Reduce dose gradually as the patient gradually returns to euthyroidism.

Maintenance dose: 50 - 150mg/day.

Side effects:

Agranulocytosis or agranulocytosis (neutropenia): common in the first weeks of treatment, patients have a sore throat, high fever, and are very susceptible to sepsis.

Increase liver enzymes.

Allergic skin rash.

Treatment with beta-blockers to relieve symptoms of hyperthyroidism

Metoprolol (Betaloc, Betaloc zok) tablets 25 and 50mg, dose 25-100mg/day.

Atenolol (Tenormin) 50mg tablet, dose 25-100mg/day.

Bisoprolol (Concor) tablets 2.5 and 5mg, dose 2.5 - 10mg/day.

Propranolol (Inderal) tablet 40mg, dose 40-240mg/day.

Supportive treatment with sedatives, rest regimen...

Surgical treatment

Indications for surgical treatment: suspected cancer, single or multinodular goiter, patients who want to be cured immediately but refuse radiation treatment, pregnant women intolerant of synthetic antithyroid drugs.

The success rate is high if the surgeon is experienced.

Always preoperative medical treatment: need to treat euthyroidism to reduce the risk of acute hyperthyroidism. Administer lugol 1 week before surgery to reduce hormone synthesis and reduce bleeding in the grave.

Complications: hypothyroidism, recurrent nerve damage, hematoma, laryngeal edema, hypoparathyroidism.

Treatment of iodine-131

Indications: elderly patients, heart failure, weak health or having complications of medical treatment, relapse after medical or surgical treatment.

Contraindications: pregnant and lactating women.

Radiation preparation: synthetic antithyroid drugs if severe hyperthyroidism (not necessary if mild disease), stop the drug before radiation at least 3 days. A beta-blocker may be given to control symptoms. Concentration I 131 must be measured.

The dose of radioactive iodine is 80-120mCi X thyroid volume x 100/24-hour iodine concentration.

Effective treatment: achieving euthyroidism in more than 80% of patients.

Symptoms:

10 - 30% of patients develop hypothyroidism 2 years after I 131 therapy and an additional 5% each year thereafter.

May cause or worsen Graves' eye disease, especially in smokers.

Treatment of some special types: must be treated at a specialized level

Basedow in pregnant women.

Basedow in the elderly or people with cardiovascular disease.

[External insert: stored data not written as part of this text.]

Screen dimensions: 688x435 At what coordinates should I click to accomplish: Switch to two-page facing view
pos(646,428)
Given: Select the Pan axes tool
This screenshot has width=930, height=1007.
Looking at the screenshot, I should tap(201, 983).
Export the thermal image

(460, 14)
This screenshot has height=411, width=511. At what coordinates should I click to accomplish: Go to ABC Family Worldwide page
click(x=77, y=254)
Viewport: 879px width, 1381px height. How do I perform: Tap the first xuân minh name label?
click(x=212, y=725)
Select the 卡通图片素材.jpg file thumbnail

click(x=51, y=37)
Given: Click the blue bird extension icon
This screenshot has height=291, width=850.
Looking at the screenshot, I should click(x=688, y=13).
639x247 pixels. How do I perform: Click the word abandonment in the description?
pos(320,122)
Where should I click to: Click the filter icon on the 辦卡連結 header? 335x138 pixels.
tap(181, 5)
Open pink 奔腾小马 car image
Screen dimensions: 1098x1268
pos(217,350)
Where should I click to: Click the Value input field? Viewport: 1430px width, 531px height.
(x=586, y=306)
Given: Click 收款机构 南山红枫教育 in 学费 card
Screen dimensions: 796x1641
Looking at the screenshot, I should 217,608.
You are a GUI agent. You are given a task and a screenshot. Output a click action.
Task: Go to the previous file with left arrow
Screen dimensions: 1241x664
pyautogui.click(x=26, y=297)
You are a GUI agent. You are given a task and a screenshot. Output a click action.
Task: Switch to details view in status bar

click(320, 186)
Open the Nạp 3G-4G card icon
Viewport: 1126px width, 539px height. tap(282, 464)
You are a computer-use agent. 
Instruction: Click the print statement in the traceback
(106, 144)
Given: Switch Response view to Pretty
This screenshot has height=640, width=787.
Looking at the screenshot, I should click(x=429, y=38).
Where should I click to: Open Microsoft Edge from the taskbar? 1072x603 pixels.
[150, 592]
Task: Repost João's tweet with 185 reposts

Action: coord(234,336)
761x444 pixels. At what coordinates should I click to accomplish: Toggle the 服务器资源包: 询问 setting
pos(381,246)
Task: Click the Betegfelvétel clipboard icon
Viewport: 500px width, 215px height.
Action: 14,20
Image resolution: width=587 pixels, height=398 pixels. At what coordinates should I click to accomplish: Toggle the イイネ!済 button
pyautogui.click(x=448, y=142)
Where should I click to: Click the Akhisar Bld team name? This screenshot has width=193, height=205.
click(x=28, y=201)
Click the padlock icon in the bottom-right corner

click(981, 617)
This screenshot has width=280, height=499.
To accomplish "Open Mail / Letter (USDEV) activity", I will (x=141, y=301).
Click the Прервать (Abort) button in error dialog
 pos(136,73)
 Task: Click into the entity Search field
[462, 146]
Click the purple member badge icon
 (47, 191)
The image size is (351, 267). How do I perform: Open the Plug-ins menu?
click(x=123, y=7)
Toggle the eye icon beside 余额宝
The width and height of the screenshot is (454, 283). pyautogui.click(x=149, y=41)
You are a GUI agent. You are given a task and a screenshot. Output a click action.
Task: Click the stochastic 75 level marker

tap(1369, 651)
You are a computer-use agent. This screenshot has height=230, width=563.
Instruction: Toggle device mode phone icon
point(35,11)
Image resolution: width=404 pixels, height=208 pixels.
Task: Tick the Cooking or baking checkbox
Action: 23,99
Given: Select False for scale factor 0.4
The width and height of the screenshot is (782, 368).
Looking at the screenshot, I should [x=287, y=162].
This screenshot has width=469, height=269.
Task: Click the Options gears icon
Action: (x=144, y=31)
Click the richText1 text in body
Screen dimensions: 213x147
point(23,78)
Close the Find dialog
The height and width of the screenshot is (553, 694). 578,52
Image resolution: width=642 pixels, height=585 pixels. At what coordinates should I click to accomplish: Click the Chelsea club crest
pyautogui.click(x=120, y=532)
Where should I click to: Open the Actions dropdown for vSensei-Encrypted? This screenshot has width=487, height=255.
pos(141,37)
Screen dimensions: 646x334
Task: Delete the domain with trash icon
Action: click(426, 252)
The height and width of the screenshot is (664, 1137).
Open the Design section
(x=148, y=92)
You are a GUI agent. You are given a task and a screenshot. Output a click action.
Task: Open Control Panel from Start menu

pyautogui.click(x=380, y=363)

Basedow has eye complications.

Monitoring and prevent disease

Patients undergoing medical treatment

Clinical examination and hormone testing FT4, TSH (possibly TRAb) monthly during treatment.

Test enzymes AST, ALT, white blood cell formula in the first months.

After stopping treatment: re-mosaic 3 - 6 months during the first year and annually thereafter to see if there is a recurrence.

The recurrence rate is about 50%.

Patients undergoing surgical treatment

Examination and testing to see if euthyroid or hypothyroidism is achieved after surgery.

If hypothyroidism is present, replacement therapy with L-thyroxine is required.

Patients treated with iodine-131

Due to the high risk of hypothyroidism, it is necessary to have tests to detect and treat promptly.

Replacement therapy with L-thyroxine in the presence of hypothyroidism.

Note: eye disease may be aggravated by iodine-131 treatment. Prophylactic treatment with prednisolone is recommended.